» What to produce: When you reach the line with "Screen dimensions: 1024x675", start repeating the lines exactly and keep going to the end of the records, but drop every picture.

== Data for analysis

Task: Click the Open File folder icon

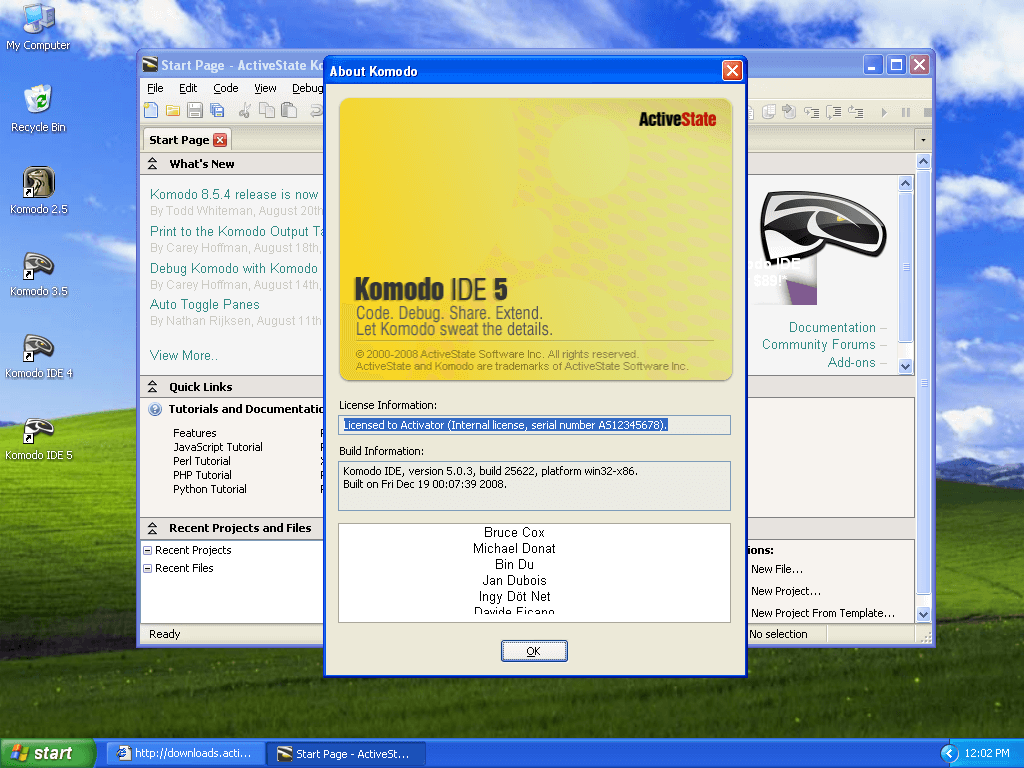Action: point(172,111)
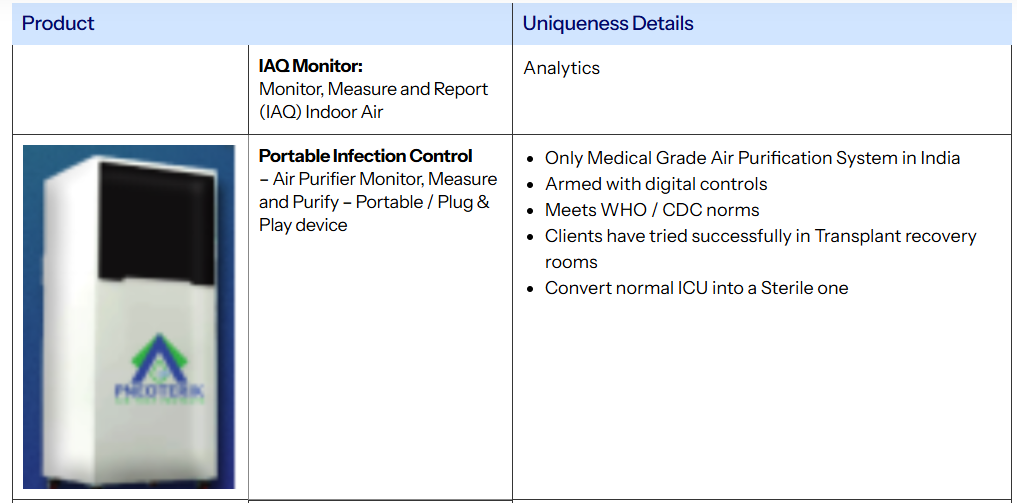Screen dimensions: 1017x503
Task: Click the "Play device" text
Action: coord(303,225)
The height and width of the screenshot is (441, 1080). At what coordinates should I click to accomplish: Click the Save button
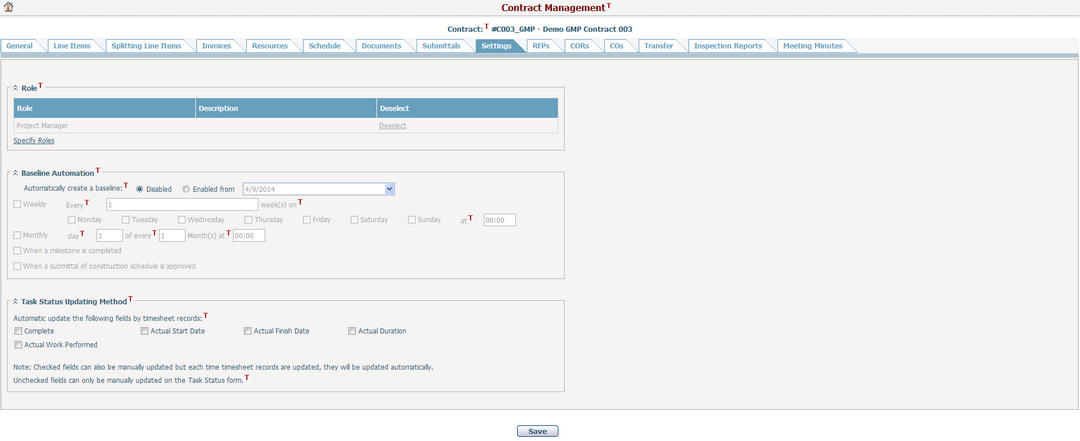pyautogui.click(x=537, y=431)
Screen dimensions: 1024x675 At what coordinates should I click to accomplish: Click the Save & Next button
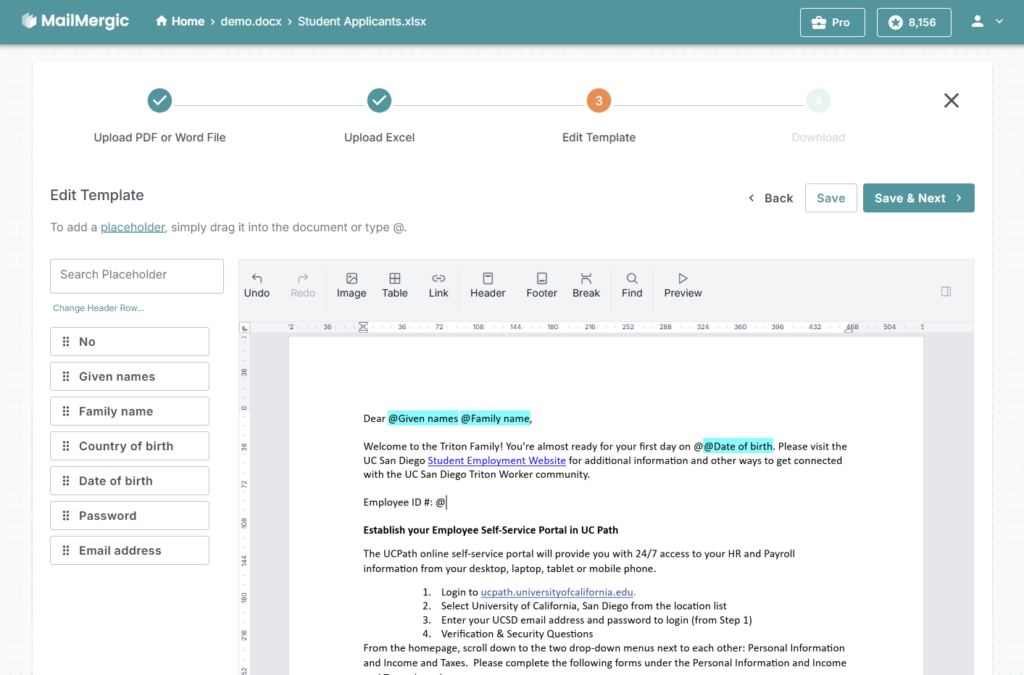coord(918,198)

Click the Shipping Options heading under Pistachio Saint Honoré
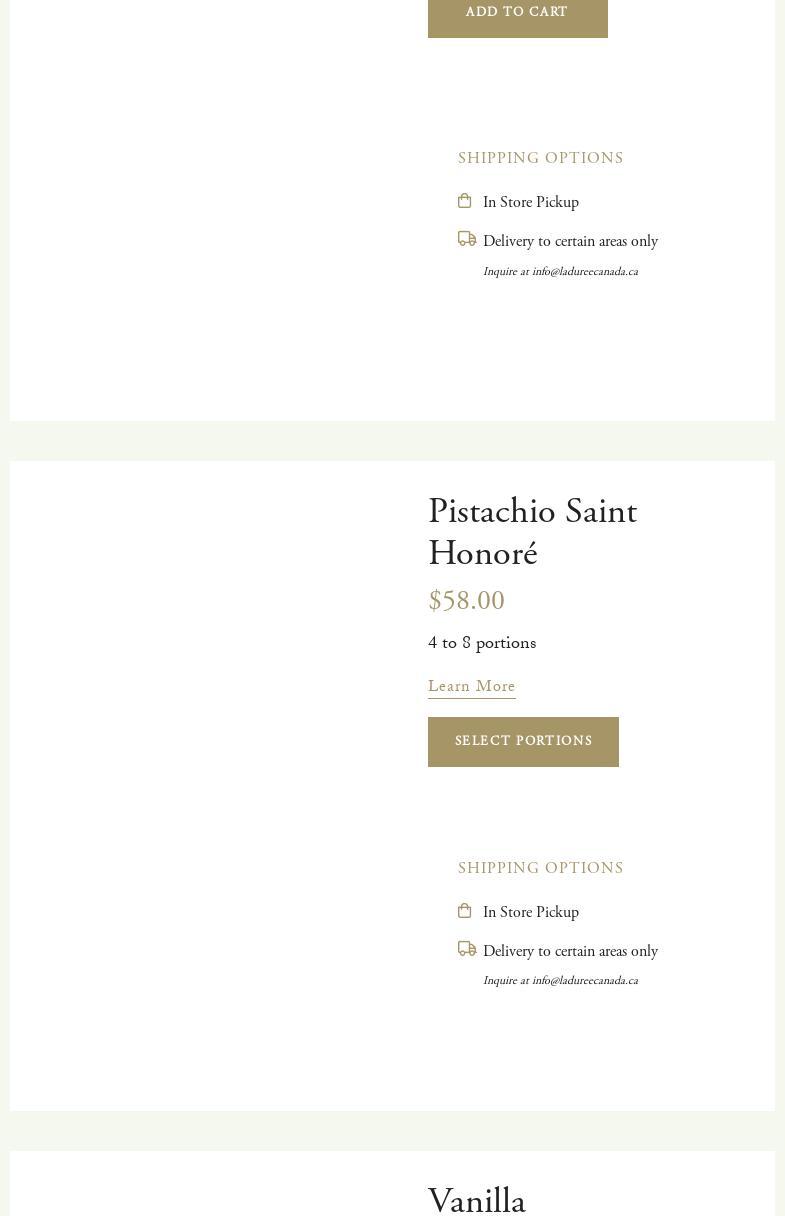tap(540, 868)
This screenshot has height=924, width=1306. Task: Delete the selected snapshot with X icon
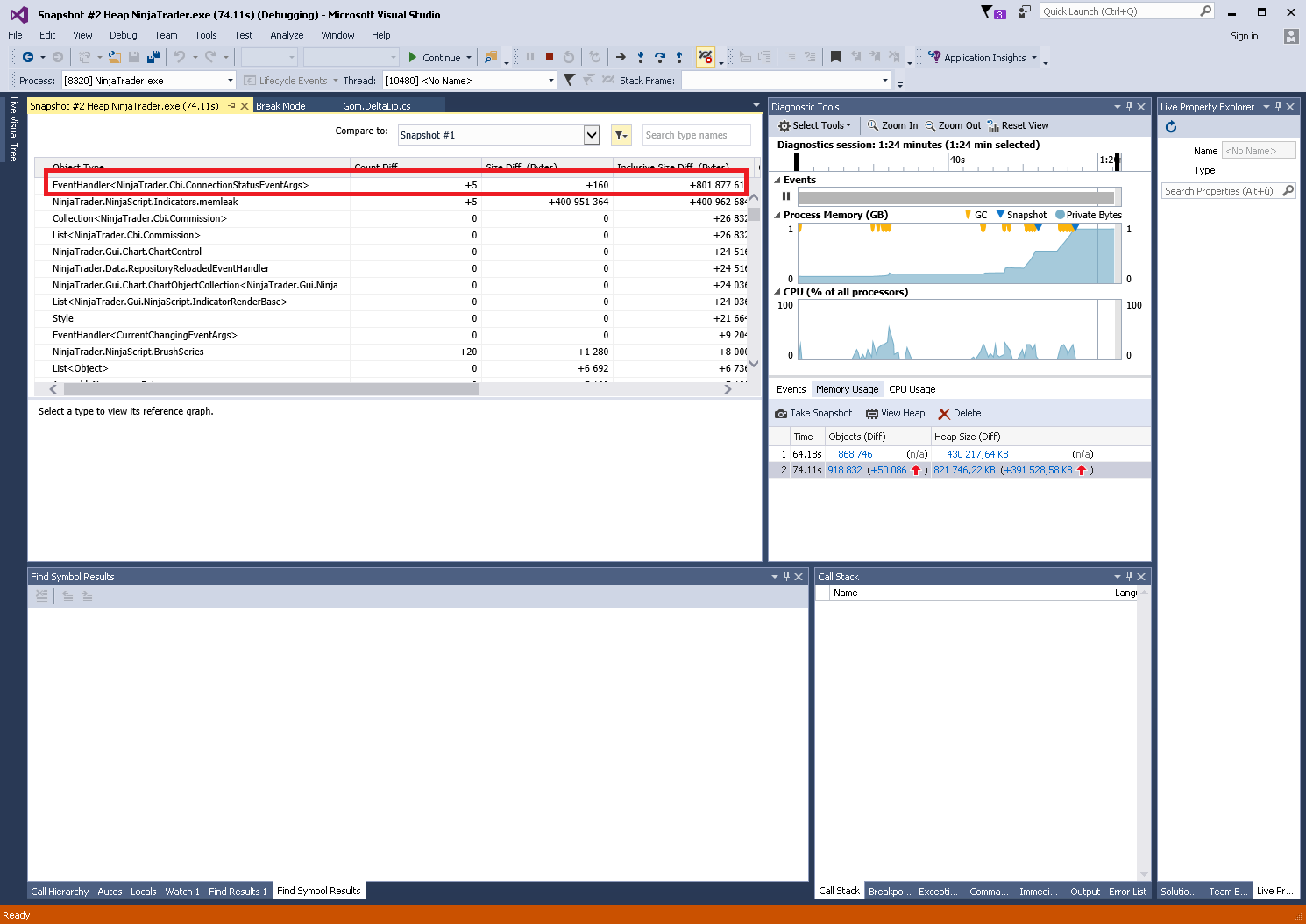pos(944,414)
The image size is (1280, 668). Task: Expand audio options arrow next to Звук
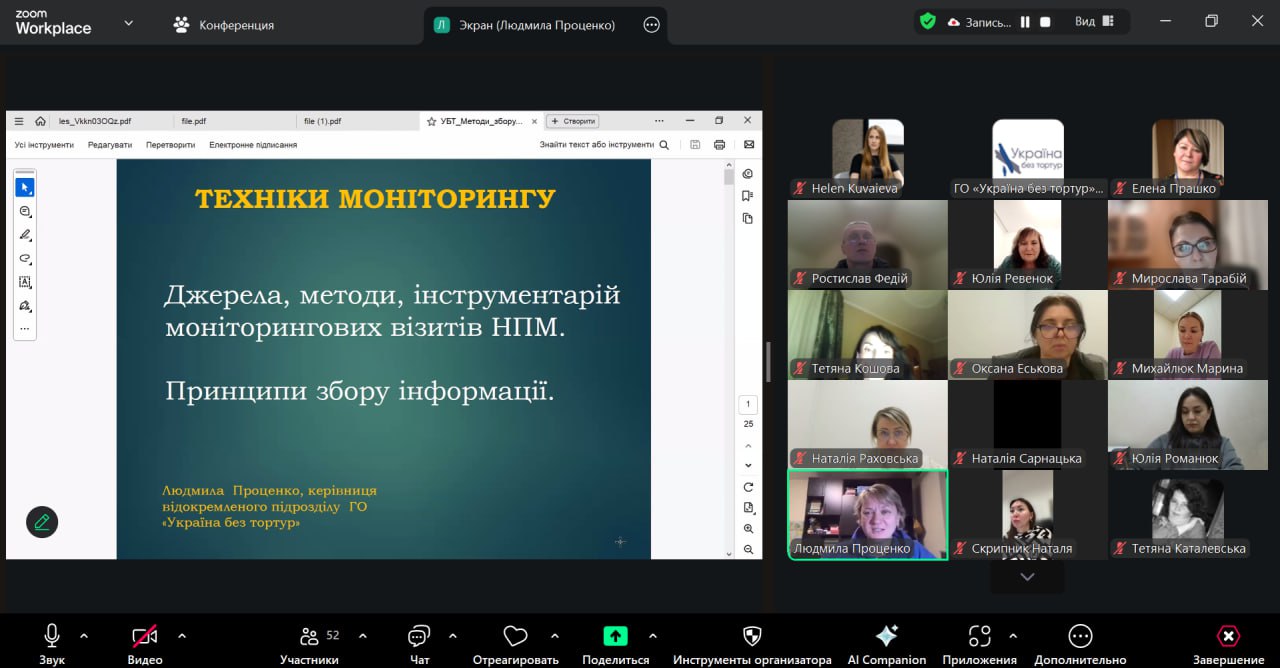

====

» Answer to this problem:
Screen dimensions: 1024x675 At what coordinates should I click to accomplish: Click the Save & Next button
coord(918,198)

Click the Shipping Options heading under Pistachio Saint Honoré
tap(540, 868)
This screenshot has height=924, width=1306. Task: Delete the selected snapshot with X icon
pos(944,414)
The image size is (1280, 668). Task: Expand audio options arrow next to Звук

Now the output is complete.